Otto Kuntze was born in Leipzig and was educated in a Realschule followed by commercial training. He also attended courses for pharmacists. As a young boy he had already become interested in plants and had made collections in Leipzig. This allowed him to publish a Taschen-Flora von Leipzig (1867, "Pocket flora of Leipzig"). Between 1863 and 1866, he worked as clerk in a Berlin business and traveled through central Europe and Italy. He collaborated with Berlin botanists Alexander Braun (1805-1877) and Paul Ascherson (1834-1913) and produced a revision of the Rubus species in Germany. From 1868 to 1873, he started his own factory in Leipzig for essential oils and attained a comfortable standard of living within five years. In Leipzig, he took an interest in building codes and demographics of the city. Between 1874 and 1876, he traveled around the world: the Caribbean, United States, Japan, China, Southeast Asia, Arabian peninsula and Egypt. Apart from nearly 7700 plant specimens, he also made ethnological collections which he contributed to the Völkermuseum in Leipzig. The journal of these travels was published as Um die Erde ["Around the World"] (1881). Kuntze was largely self taught in botany. From 1876 to 1878, he formally studied Natural Science in Berlin and Leipzig under J. A. Schenk, P. F. A. Ascherso, P. W. Magnus, H. Credner and C. Luerssen. He gained his doctorate in Freiburg with a monograph on the genus Cinchona ("Monographie der Gattung Cinchona L."). In 1879 he wrote about his ideas on systematics and gave a theoretical framework for dealing with the genus Rubus in Methodik der Speciesbeschreibung und Rubus.

In 1886, Kuntze visited the Russian Near East and spent the 1887–88 period on the Canary Islands. The results of both journeys became part of his main work, the Revisio. He also published Plantae orientali-rossicae (Kuntze, 1887). At the beginning of the 1890s, he left for South America, of which he managed to see nearly all countries. In 1894, he visited the Southern African countries as well as the German colonies.

» **Tasks and exercises**:
1: Reproduce the passage of the Otto Kuntze text word for word, starting at the words "In 1886, Kuntze" and ending after "the German colonies.".
2: Name every place the Otto Kuntze text says he traveled to on his trip around the world between 1874 and 1876.
The listing has no connection to the Otto Kuntze text.

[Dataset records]
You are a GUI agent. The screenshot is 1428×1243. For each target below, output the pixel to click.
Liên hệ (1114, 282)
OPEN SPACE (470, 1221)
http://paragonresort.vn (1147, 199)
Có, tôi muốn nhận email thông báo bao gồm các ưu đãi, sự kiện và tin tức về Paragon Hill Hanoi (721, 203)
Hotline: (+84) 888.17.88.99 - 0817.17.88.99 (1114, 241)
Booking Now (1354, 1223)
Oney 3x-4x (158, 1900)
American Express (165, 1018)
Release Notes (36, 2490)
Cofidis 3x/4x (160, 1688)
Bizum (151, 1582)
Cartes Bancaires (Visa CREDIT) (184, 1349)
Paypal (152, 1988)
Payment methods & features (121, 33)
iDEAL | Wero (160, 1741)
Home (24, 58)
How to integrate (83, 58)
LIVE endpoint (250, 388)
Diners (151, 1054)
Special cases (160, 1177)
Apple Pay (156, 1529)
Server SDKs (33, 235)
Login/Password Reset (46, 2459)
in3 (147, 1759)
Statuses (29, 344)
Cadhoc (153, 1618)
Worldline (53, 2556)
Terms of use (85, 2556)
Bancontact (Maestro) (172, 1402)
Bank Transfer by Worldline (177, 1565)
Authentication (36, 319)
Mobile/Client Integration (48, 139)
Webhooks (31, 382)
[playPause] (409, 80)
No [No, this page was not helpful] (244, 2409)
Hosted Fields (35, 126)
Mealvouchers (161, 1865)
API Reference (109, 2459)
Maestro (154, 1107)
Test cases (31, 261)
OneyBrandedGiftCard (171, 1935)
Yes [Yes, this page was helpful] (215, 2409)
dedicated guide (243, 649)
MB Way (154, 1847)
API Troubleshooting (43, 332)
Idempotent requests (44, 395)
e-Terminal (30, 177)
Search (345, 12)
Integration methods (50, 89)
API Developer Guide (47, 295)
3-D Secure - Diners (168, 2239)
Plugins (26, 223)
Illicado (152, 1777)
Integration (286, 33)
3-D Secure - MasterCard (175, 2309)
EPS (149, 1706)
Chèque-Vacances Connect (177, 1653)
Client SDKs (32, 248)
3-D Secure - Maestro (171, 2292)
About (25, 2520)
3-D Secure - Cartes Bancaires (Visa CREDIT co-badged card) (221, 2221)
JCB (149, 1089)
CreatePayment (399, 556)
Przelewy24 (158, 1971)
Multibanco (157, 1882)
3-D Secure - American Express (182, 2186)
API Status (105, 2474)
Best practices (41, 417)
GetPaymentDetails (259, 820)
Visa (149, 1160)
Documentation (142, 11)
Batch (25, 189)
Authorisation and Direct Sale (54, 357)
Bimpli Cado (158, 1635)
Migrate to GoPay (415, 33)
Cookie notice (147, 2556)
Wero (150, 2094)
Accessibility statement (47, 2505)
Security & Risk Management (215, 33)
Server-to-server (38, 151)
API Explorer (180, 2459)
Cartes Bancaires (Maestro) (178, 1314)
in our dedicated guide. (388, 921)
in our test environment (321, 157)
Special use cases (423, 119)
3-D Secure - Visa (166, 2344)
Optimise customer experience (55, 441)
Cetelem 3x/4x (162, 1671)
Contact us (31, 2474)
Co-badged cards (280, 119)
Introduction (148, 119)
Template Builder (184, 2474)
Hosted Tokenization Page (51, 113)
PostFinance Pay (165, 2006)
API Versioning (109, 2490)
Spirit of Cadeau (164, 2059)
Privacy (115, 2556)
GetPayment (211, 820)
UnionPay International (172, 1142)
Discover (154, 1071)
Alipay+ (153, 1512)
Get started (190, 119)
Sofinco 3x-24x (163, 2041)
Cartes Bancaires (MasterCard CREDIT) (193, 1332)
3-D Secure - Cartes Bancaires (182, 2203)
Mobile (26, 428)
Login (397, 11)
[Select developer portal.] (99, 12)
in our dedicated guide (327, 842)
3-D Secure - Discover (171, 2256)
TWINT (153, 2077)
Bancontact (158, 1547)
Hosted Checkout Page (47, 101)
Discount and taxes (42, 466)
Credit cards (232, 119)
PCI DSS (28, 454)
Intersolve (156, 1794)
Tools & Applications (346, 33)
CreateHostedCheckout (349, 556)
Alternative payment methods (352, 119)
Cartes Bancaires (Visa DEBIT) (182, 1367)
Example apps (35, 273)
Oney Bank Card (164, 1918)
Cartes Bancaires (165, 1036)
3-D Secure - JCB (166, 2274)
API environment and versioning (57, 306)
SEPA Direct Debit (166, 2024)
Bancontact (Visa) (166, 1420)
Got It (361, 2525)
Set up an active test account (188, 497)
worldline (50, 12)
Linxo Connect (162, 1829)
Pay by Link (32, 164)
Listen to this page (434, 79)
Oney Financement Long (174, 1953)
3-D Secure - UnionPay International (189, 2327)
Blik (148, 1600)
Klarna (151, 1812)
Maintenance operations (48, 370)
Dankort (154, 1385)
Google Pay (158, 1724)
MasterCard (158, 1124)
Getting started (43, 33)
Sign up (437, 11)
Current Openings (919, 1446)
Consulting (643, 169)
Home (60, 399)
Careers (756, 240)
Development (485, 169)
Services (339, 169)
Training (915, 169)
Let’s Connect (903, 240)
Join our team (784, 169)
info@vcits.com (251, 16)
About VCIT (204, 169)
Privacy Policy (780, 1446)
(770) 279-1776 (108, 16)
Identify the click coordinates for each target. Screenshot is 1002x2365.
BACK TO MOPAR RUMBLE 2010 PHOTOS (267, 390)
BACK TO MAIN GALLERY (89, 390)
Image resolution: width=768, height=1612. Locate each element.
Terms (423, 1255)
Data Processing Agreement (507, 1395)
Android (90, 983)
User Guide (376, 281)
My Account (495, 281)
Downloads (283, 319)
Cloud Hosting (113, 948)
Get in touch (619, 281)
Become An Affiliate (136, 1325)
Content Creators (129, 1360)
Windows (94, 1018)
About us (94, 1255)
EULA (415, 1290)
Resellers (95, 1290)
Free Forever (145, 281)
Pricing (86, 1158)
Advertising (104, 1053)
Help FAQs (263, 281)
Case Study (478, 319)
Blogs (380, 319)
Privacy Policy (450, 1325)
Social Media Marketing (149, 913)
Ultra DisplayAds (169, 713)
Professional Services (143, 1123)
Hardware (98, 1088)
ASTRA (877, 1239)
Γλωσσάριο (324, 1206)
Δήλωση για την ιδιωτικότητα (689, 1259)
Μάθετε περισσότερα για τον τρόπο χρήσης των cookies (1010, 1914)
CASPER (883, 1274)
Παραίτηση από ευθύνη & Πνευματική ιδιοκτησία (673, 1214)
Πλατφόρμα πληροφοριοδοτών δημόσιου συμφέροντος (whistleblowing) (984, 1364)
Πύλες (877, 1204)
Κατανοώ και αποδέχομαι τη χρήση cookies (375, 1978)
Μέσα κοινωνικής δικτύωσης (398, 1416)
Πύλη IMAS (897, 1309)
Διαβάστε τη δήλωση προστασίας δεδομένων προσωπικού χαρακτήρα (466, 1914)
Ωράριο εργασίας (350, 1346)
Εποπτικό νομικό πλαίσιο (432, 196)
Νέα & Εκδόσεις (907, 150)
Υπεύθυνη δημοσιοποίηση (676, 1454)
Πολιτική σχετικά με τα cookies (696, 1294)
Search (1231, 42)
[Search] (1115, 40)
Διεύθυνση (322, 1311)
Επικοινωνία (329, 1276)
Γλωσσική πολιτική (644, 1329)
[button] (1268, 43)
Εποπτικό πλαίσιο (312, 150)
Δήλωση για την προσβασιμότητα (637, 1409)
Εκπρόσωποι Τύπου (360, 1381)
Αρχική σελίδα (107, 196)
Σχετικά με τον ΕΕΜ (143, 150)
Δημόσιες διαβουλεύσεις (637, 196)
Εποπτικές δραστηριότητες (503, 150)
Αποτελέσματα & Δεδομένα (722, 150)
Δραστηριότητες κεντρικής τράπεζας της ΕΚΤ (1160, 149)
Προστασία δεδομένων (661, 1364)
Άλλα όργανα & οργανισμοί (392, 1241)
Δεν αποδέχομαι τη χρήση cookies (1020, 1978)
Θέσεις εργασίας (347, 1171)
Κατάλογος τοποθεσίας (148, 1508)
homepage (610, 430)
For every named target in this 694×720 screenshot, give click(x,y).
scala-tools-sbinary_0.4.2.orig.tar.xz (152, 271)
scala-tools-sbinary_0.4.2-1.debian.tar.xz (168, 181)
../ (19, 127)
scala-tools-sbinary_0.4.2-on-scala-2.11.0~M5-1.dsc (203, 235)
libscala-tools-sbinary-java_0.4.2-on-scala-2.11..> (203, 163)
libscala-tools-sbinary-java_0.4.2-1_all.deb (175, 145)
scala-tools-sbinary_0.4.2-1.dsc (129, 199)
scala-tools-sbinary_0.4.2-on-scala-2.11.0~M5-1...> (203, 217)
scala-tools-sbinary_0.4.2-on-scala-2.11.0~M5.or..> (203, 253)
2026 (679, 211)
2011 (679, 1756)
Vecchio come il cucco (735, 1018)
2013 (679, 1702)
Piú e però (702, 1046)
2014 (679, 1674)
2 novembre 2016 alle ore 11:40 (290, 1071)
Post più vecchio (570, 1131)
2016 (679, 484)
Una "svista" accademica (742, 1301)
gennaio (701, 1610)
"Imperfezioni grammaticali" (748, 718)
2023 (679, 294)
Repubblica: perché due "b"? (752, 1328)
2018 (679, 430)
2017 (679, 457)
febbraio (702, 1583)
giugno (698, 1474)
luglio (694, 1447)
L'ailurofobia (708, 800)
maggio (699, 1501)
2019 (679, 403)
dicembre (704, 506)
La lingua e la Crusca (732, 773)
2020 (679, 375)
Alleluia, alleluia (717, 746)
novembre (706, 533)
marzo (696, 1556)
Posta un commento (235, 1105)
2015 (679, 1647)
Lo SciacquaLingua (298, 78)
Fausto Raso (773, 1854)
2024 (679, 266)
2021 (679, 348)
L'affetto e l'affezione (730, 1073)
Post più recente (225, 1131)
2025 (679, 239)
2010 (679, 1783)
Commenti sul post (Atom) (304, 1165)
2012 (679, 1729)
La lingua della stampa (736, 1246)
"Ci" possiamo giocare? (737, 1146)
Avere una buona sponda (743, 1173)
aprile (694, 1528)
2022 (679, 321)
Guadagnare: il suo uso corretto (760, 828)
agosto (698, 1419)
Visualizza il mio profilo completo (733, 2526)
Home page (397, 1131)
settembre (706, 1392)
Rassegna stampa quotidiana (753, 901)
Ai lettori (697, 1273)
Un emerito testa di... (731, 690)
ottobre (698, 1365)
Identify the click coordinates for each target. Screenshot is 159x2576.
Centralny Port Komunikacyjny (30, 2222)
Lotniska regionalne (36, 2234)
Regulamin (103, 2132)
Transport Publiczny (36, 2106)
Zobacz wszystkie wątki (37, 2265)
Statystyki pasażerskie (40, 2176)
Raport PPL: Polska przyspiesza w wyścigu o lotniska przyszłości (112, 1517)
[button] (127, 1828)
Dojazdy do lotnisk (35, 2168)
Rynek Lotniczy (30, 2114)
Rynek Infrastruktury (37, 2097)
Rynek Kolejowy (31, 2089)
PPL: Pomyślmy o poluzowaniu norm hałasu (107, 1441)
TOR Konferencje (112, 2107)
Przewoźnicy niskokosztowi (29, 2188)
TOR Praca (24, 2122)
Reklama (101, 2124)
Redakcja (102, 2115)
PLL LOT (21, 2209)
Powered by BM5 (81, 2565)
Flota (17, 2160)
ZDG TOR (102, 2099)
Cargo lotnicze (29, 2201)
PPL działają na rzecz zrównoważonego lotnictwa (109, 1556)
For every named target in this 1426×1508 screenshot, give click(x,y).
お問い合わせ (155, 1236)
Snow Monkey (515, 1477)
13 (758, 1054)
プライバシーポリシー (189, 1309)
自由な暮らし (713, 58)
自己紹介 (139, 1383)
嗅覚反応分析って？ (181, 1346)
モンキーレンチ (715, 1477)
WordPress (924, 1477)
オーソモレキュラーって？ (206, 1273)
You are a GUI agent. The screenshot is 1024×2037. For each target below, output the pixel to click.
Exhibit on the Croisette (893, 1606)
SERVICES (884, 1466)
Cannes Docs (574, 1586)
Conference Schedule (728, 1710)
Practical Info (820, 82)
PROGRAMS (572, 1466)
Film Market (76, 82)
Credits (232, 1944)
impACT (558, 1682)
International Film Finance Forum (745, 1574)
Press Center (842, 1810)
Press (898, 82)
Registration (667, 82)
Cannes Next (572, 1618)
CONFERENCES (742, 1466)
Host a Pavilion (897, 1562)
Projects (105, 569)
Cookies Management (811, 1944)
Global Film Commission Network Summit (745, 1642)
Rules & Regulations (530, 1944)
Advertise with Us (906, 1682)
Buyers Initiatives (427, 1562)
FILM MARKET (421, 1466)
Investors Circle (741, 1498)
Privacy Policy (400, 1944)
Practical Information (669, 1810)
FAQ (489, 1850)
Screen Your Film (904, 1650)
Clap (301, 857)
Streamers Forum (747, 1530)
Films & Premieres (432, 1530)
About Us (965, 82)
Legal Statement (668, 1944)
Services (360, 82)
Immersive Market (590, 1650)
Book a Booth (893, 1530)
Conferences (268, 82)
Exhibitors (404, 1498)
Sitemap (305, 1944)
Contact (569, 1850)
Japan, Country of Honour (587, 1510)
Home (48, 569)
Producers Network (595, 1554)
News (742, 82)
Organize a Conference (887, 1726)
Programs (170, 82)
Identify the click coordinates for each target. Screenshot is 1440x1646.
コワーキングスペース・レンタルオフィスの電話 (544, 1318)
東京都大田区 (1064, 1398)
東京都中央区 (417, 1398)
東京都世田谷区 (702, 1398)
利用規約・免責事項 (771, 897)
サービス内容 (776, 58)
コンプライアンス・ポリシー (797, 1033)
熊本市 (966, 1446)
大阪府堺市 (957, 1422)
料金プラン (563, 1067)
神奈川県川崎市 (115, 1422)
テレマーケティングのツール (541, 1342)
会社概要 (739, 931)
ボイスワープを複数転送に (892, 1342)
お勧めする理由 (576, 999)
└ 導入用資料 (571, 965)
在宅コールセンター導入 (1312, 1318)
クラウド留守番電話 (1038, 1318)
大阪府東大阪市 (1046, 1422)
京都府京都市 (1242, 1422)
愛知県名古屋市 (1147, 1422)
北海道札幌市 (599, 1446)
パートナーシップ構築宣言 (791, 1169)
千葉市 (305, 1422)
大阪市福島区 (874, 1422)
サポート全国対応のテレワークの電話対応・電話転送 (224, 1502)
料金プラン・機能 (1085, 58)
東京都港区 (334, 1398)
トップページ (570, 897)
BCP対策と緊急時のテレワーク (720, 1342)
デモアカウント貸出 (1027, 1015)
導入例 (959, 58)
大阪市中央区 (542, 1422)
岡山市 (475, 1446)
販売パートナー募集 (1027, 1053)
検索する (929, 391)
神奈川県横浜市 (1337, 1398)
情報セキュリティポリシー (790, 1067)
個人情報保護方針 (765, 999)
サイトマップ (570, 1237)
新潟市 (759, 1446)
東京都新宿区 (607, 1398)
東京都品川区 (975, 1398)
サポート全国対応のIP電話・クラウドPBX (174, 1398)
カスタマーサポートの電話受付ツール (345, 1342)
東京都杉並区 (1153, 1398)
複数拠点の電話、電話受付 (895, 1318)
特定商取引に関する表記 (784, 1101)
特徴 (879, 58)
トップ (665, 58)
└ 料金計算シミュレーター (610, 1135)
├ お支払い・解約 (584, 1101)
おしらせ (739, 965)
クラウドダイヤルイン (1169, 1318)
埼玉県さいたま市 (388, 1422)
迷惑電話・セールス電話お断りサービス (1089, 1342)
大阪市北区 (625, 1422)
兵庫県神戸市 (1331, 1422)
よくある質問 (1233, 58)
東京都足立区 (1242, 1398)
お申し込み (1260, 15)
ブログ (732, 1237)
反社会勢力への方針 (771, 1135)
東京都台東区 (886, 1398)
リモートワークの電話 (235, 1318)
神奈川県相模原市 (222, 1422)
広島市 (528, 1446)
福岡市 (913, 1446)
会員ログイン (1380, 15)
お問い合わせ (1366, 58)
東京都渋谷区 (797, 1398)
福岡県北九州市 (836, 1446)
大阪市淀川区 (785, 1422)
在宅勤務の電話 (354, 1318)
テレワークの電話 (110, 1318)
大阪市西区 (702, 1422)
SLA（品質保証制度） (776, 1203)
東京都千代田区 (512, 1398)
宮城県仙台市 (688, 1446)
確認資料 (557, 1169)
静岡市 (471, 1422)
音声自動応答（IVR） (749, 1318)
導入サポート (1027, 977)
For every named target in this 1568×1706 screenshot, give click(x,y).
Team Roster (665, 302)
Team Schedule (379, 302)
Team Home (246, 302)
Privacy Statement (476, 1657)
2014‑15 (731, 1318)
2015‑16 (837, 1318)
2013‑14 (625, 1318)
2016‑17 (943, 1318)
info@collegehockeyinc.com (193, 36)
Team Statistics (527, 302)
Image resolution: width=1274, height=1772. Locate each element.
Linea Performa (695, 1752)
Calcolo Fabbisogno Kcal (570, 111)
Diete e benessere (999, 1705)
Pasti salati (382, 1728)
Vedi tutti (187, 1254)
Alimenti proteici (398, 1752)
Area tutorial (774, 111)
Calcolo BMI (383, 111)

» **Exercise responses**:
1:
In 1886, Kuntze visited the Russian Near East and spent the 1887–88 period on the Canary Islands. The results of both journeys became part of his main work, the Revisio. He also published Plantae orientali-rossicae (Kuntze, 1887). At the beginning of the 1890s, he left for South America, of which he managed to see nearly all countries. In 1894, he visited the Southern African countries as well as the German colonies.

2: The Caribbean, the United States, Japan, China, Southeast Asia, the Arabian peninsula, and Egypt.